Resources

People often ask me "How did you learn how to hack?" The answer: by reading. This page is a collection of the blog posts and other articles that I have accumulated over the years of my journey. Enjoy!

Parallels Desktop allows for virtual desktops and applications to any device. It acts as a virtual machine that is isolated from the host. This article targets the Hypervisor of Parallel Desktop. Because the hypervisor is accessible by any user, this looked like a juicy target.

This research took a bunch of reversing in order to get the actual image for the hypervisor. The content was a zlib-compressed binary that skips the first 12 bytes. Additionally, only some symbols were left in the code.

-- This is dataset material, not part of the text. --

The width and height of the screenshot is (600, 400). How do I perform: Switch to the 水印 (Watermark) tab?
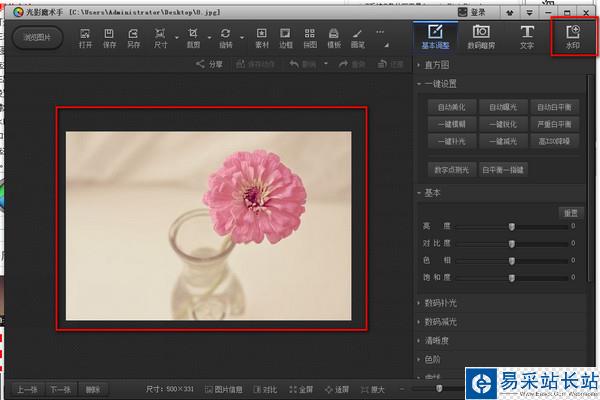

The vulnerabilities exist in the hypercall functionality. This interface is for Read Performance-Monitoring Counter (RDPMC) for communication between guest and host. The first vulnerability is a heap overflow because of a user provided size in a statically heap buffer. The overflow occurs in the UEFI name variable.

The other bug is a time of time vs. time of use (TOCTOU) bug that resulted in an out of bounds read. The data size of a UEFI request is written to shared memory before validation. After writing, the size is validated but then refetched after this validation. By allowing for the validation to happen this editing this value, an OOB read occurs.

In order to exploit the race condition the author used a flipping strategy. On one thread, set the variable to be a larger size than what should be allowed for the request. In the other, set the status to 0 by making a call to some function. Eventually, this flipping strategy will trigger the OOB read.

Interesting bugs in a lesser known interface. Bugs tend to be in the obscure places.